High on a mountain flattened by human hands, overlooking the convergence of three valleys in what is now the Mexican state of Oaxaca, a city was taking shape around 400 B.C.E. that would become one of the great centers of ancient Mesoamerica. The people building it — the Zapotec, who called themselves Be’ena’a, “the people that came from the clouds” — were constructing not just a city but a civilization: complete with monumental architecture, a writing system, astronomy, and a political order sophisticated enough to hold sway over an entire highland region for centuries.
Key findings
- Monte Albán: Around 500 B.C.E., Zapotec-speaking peoples from the Etla Valley converged on a strategically flattened mountaintop to found Monte Albán, one of the first true cities in all of Mesoamerica.
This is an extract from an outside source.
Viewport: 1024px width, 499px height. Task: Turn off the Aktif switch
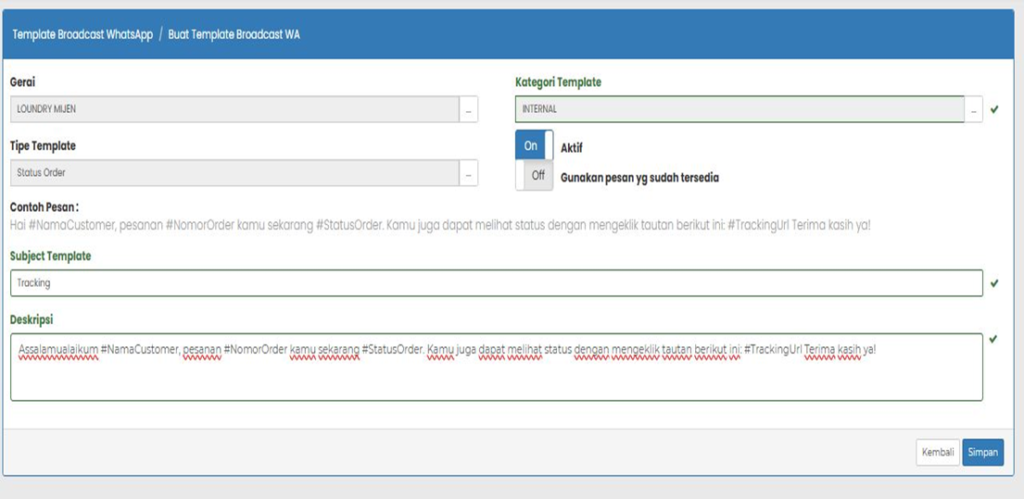pos(534,146)
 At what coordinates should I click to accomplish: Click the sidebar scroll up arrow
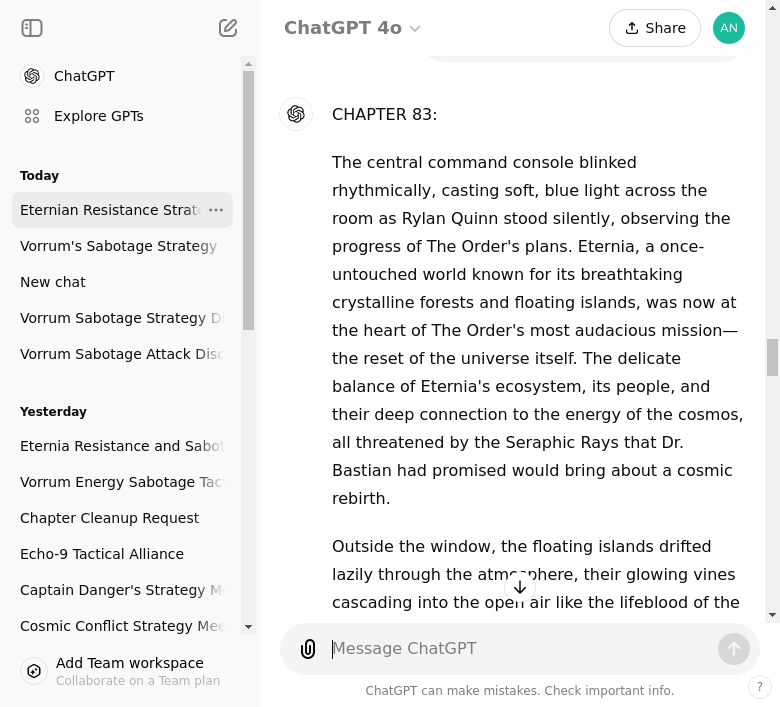click(x=248, y=63)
- Zapotec writing system: The Zapotec developed one of the earliest writing systems in the Western Hemisphere, including hieroglyphic inscriptions carved into stone monuments that recorded conquests, rulers, and territorial claims.
- Zapotec civilization expansion: Beginning in the late Monte Albán 1 phase (roughly 400–100 B.C.E.), the Zapotec state grew dramatically, eventually extending from Quiotepec in the north to Ocelotepec and Chiltepec in the south by around 200 C.E.
A city born from competition
The Valley of Oaxaca in the late first millennium B.C.E. was not a peaceful place. Three distinct societies occupied the Y-shaped Central Valleys, separated by a buffer zone of roughly 80 square kilometers of no-man’s-land. Archaeological evidence — burned temples, sacrificed war captives — tells a story of sustained competition among these groups.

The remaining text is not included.